Back in August I decided to do my Teaching English as a Foreign Language course, and have now become an online english teacher to students mainly in Asia.
I get to pick what hours and which days I want to work – I have to commit to 10 peak hours per week over 4 days, and have chosen to add an extra 4 hours to that. If I need to I can just add in extra hours or book time off when I want, and I love that flexibility. Being used to regularly working 12-14 hours a day, 5 days a week (and then catching up on emails at the weekend), I can hardly believe that I’m able to work just 14 hours a week. And doing this from home is lovely. With the time differences, the peak hours fall over late morning to 4pm ish, so I still get the morning and evening to do other things. So we’ve been back to our gestoria today to get me registered as self employed here.
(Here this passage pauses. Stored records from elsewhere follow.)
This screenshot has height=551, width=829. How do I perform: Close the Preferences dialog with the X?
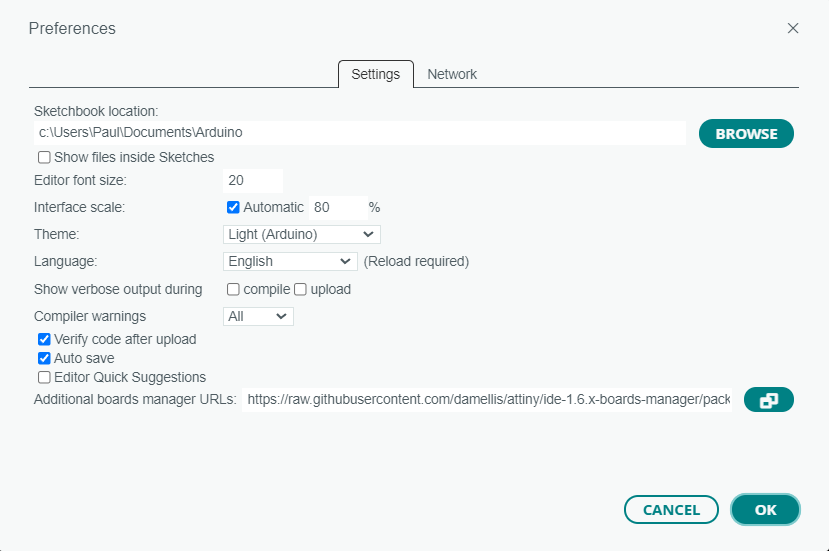793,28
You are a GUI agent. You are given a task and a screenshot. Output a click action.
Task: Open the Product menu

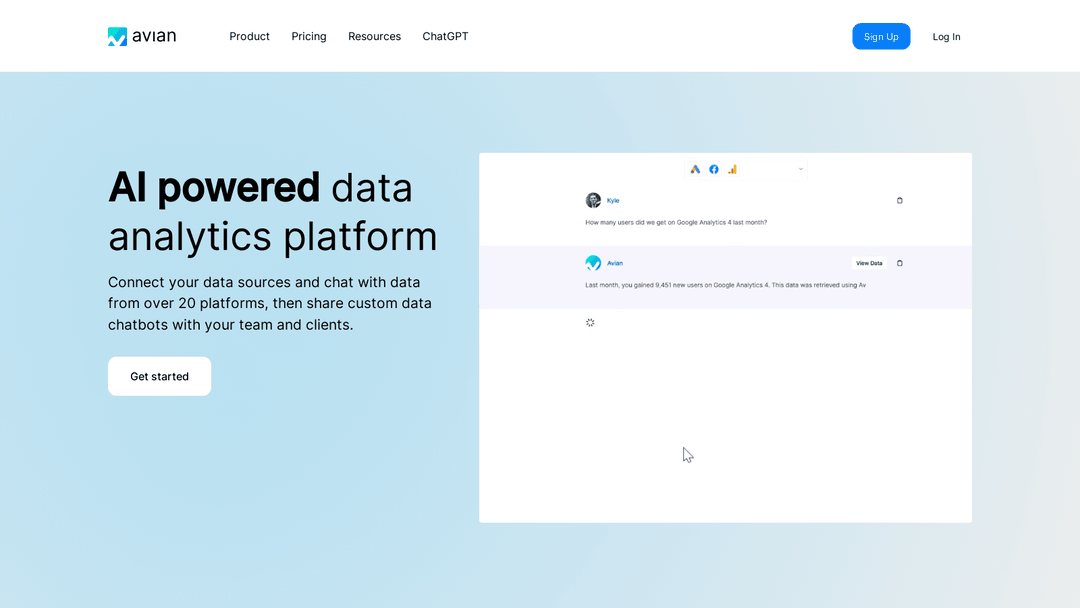coord(249,37)
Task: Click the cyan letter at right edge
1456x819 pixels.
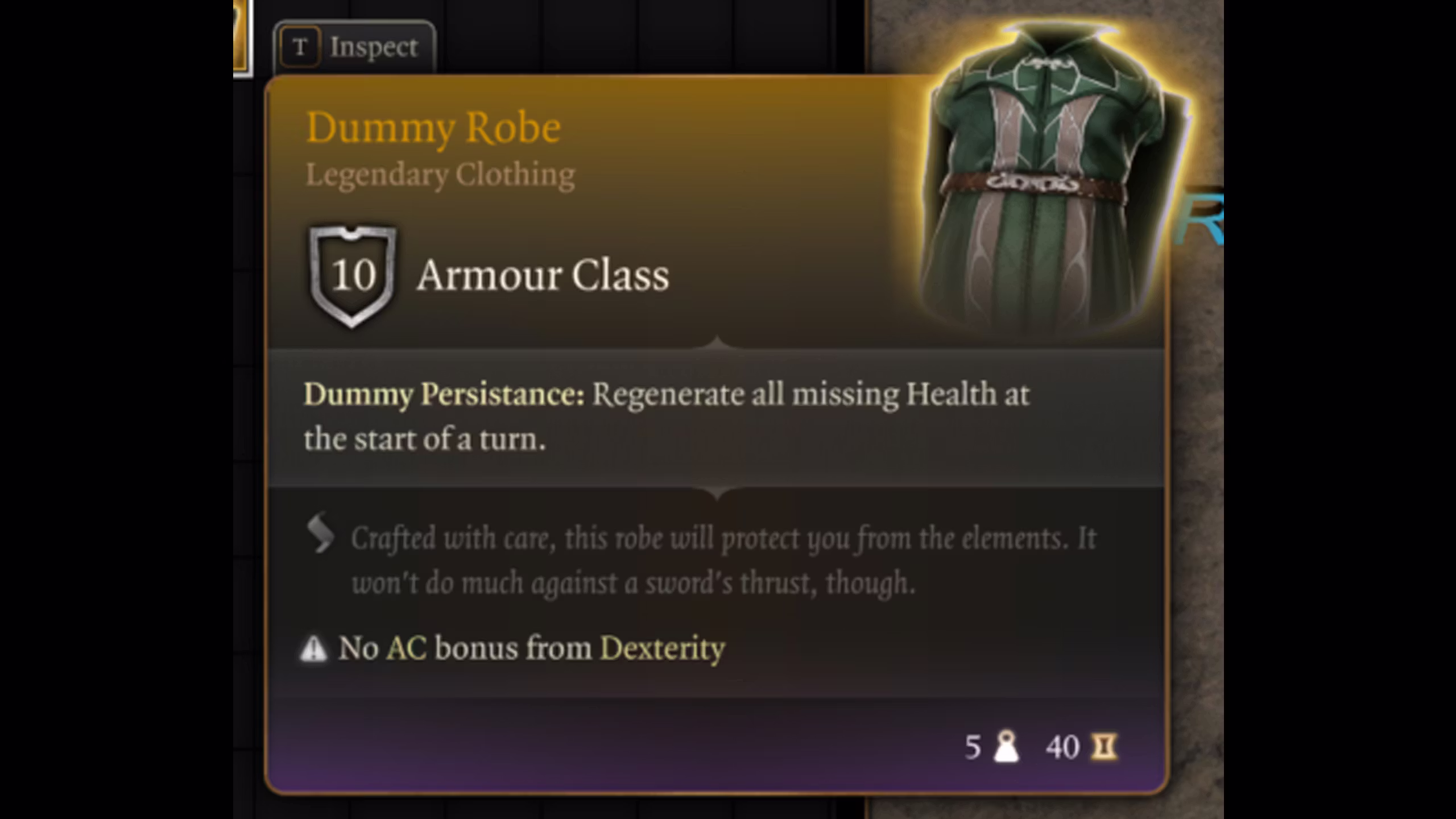Action: click(1201, 219)
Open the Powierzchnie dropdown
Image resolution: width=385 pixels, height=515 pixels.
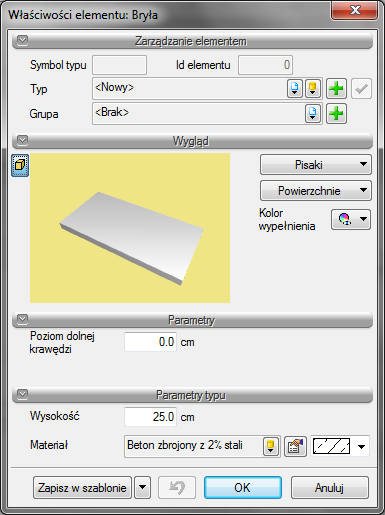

Being self employed in Spain is not a cheap business – you pay 19% of your earnings each quarter towards your tax bill – then at the end of the year they look at your earnings, apply your personal allowance and other business allowances and then refund any overpaid money. BUT the expensive bit is the Autonomo payment each month – which is basically your social security payment like your National Insurance in the UK. The difference is that in the UK you pay a percentage of your earnings as National Insurance – here it’s just a flat rate of €265 per month – they have now introduced a gradual stepped approach so I’ll be paying €60 a month for the first year rising to €132 in year 2 then up to the full €265 in year 3.
There has been talk of changing it to a percentage of income, but with the political scene here in Spain a bit up in the air, no one knows when this might happen. This is one of the reasons why so many people here don’t declare their earnings (called black money). Apart from the fact we’re not into breaking the law (!) my earnings are being paid directly into the bank so it will be visible within the system, so we’d be daft not to be above board and do things the right way. And it’s only right that we contribute to the country that is now most definitely home.
Our outgoings here are less than a quarter of what they were in the UK so we’re not under pressure to earn vast amounts to meet our commitments. Just €800 a month will see us living very comfortably indeed.
It’s funny, we have fewer possessions and have to be a little careful with the pennies, but we’ve never been happier. We have managed to achieve that thing that everyone seeks – a proper work life balance. It is possible!